With the Pickler Institute research, they found that children learn by using their hands, a teacher just have to understand the importance of providing activities that children can manipulate on their own and usually it is the less instead of the more. I hope my colleagues will enjoy the article also.
Reference:
Curtis, D. (2011). Seeing children do more with less. Exchange, 33(3). pp84-87.

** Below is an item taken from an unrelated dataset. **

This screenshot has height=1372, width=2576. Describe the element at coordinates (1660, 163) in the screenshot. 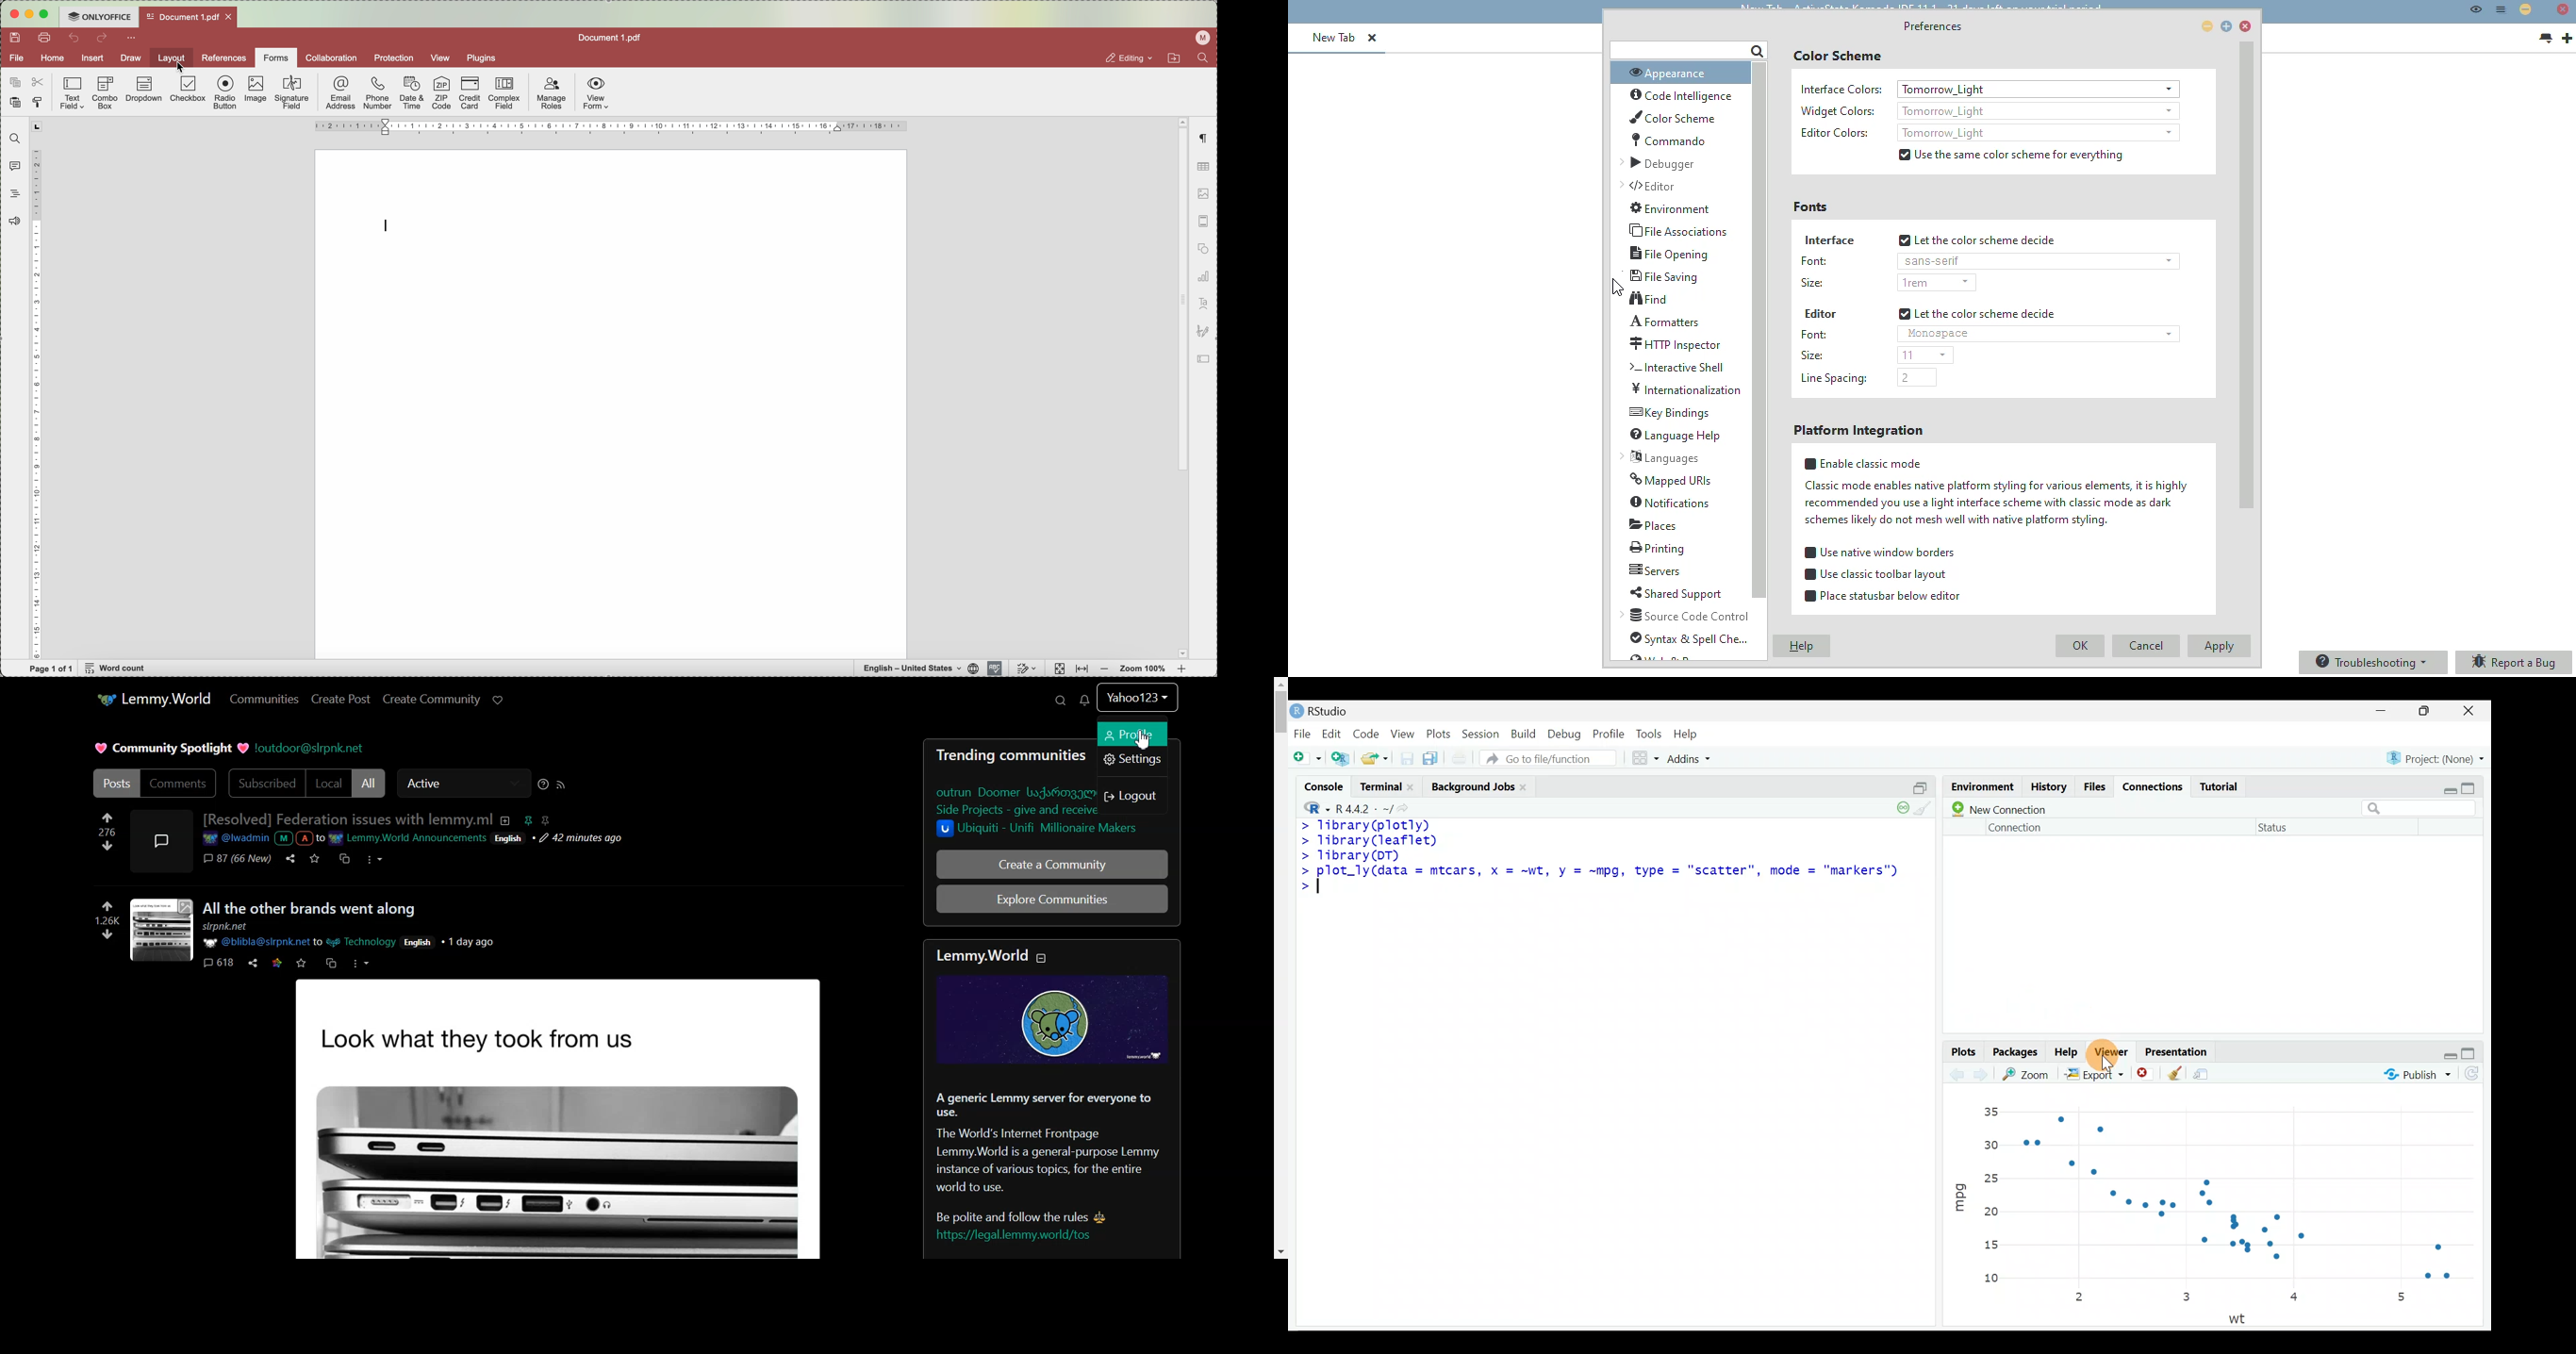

The Pickler Institute. www.pickler.org
I loved having big boxes in my classroom! Last month I was in charge of the family group night at work and we had a room full of boxes of every size. The preschool children loved the huge refridgerator box, and the parents of the older infants put them inside smaller boxes and drove them around the room. Boxes can be used as walking tools, dramatic play objects and art canvases!
ReplyDeleteBarbara,
ReplyDeleteI have met Deb Curtis numerous times and have take lots of workshops with her--I too enjoy her insight. It is amazing that giving children simple tools, rocks, boxes, sea shells and allowing them to unlock a wonderful world of play. Using such items can in fact teach them content; they learn how to count, they learn about science and they also learn social emotional skills by learning about themselves.